Titanium implants work fairly well in most situations. What can we do better?
“No differences in osseointegration have been found between titanium and zirconia”
Various aspects of osseointegration have been studied: biomechanics has been evaluated by measuring removal torque; histological factors have been researched by looking at bone-to-implant contact in animal experiments. Results of these assessments were similar for titanium and zirconia implants (Manzano et al. 2014).
Peri-implant soft tissue has also been evaluated, and the authors of an experimental study reported similar soft tissue integration around titanium and zirconia implants (Thoma et al. 2015). In both types of implant, it was found that peri-implant mucosa was not influenced by the material.

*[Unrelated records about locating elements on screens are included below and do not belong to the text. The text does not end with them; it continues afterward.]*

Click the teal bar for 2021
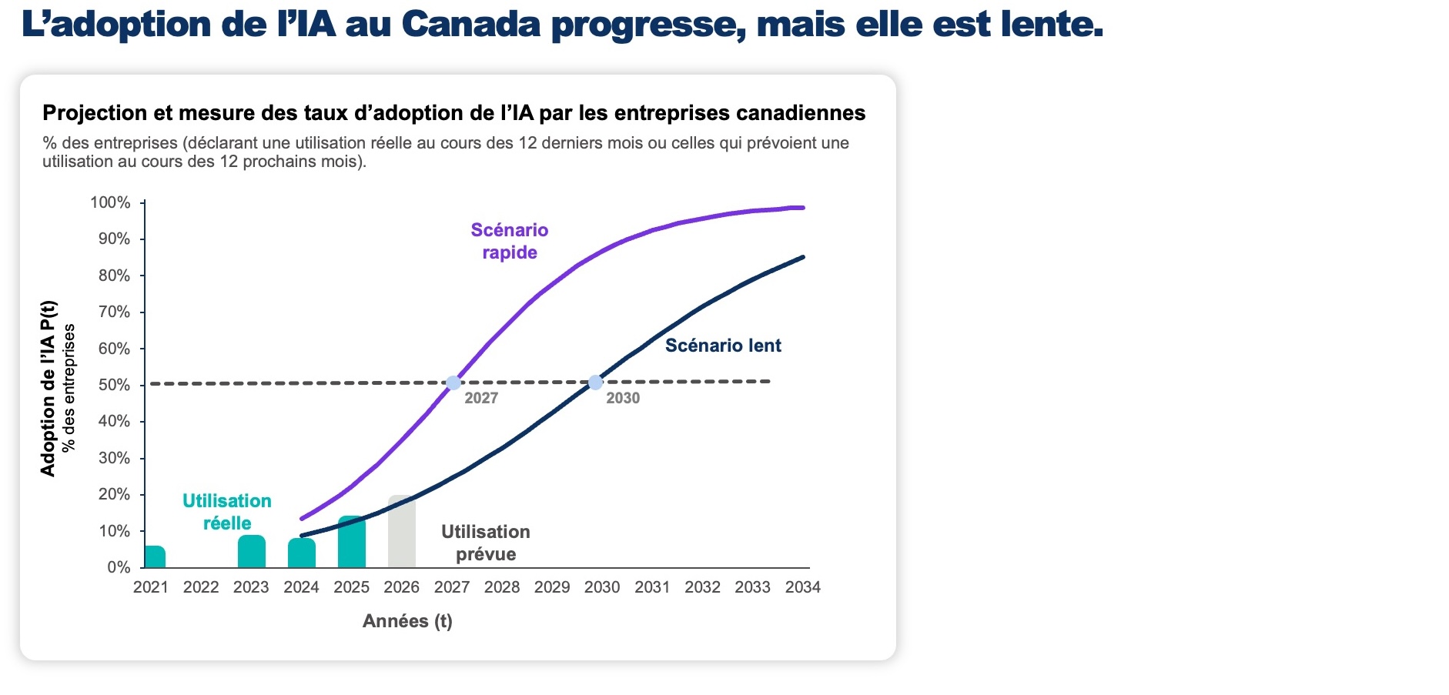click(155, 556)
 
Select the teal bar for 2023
click(252, 551)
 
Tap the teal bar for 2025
click(352, 542)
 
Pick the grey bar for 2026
click(402, 532)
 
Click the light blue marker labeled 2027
click(453, 383)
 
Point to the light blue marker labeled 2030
click(595, 383)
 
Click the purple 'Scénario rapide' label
click(510, 241)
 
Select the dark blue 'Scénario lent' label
click(723, 346)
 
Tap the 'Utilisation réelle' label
click(227, 512)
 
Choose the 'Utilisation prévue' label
click(486, 543)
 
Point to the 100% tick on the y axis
click(110, 202)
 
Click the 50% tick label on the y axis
click(114, 385)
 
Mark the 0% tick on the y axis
click(119, 567)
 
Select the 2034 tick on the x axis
click(802, 587)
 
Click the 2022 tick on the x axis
click(201, 587)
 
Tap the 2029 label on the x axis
click(552, 587)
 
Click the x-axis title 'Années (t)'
click(407, 621)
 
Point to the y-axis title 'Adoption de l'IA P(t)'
click(49, 389)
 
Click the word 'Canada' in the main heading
click(471, 25)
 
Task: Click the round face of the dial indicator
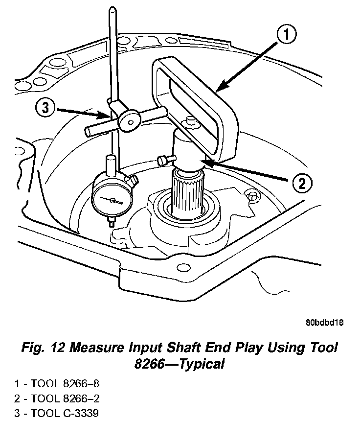click(112, 200)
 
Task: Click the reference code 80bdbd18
click(324, 323)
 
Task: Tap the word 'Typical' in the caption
click(201, 364)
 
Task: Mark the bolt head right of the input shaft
click(253, 196)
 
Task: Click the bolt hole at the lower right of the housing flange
click(184, 268)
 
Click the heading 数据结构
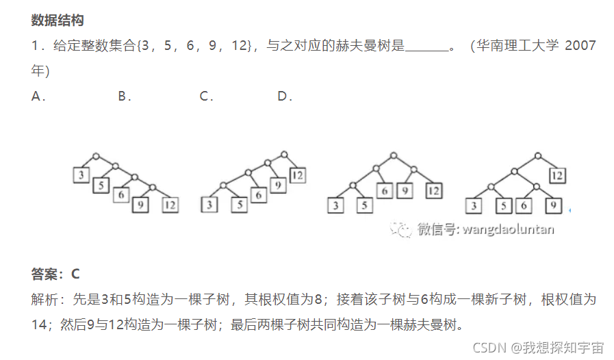(57, 21)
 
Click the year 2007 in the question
(581, 46)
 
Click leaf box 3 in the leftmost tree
(81, 175)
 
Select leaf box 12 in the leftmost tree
(170, 204)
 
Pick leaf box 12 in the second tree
(297, 175)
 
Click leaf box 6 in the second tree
(258, 195)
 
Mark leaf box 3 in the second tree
(209, 204)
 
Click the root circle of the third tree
(393, 156)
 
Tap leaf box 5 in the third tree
(363, 204)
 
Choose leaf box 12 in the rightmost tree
(557, 175)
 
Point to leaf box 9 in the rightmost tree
(553, 204)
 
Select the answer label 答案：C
(55, 274)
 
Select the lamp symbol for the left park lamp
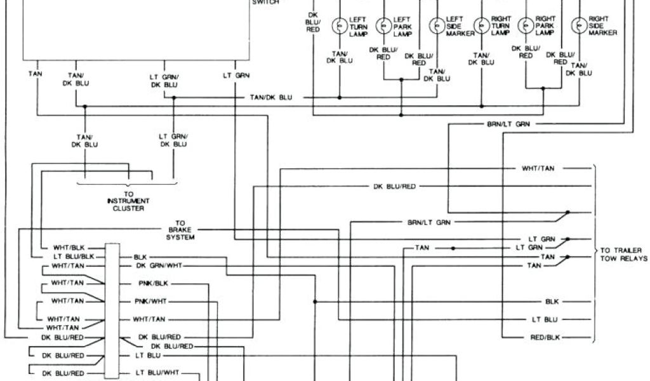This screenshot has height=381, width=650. click(x=383, y=25)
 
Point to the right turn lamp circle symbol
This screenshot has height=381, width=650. click(x=481, y=25)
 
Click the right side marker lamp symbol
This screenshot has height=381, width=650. click(x=579, y=25)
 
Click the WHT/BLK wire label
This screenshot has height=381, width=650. click(x=66, y=247)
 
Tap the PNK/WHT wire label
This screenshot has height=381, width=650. click(x=152, y=301)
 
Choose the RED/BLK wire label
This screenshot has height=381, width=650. click(x=545, y=337)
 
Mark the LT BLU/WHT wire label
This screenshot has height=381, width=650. click(x=157, y=373)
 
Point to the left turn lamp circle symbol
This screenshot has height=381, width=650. click(x=340, y=25)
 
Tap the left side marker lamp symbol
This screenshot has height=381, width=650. click(x=437, y=25)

The factors which had the most influence on the soft tissue were implant design and the position of the microgap. This conclusion is in accordance with other studies on zirconia implants and with previous experimental studies on different abutment materials (Abrahamsson et al. 1998; Welander et al. 2008).
“It was found that peri-implant mucosa was not influenced by the material”
Regarding the clinical performance of zirconia implants, according to a recent meta-analysis, the one-year survival rates amount to 95.6% (Pieralli et al. 2017). An ongoing five-year follow-up study found a 98.4% survival rate in a cohort of 53 patients and 63 one-piece zirconia implants (Balmer et al. 2018.). These findings are summarised in Figure 1.
The majority of zirconia implants have been fabricated as one-piece (Figures 2 and 3) and the clinical limitations of this design are well-documented. In fact, because of their design, one-piece implants have reduced surgical versatility and prosthetic flexibility, and the removal of cement can be difficult, especially in anterior areas. Two-piece zirconia implants are now available, mostly with a tissue-level design (Figures 4 and 5).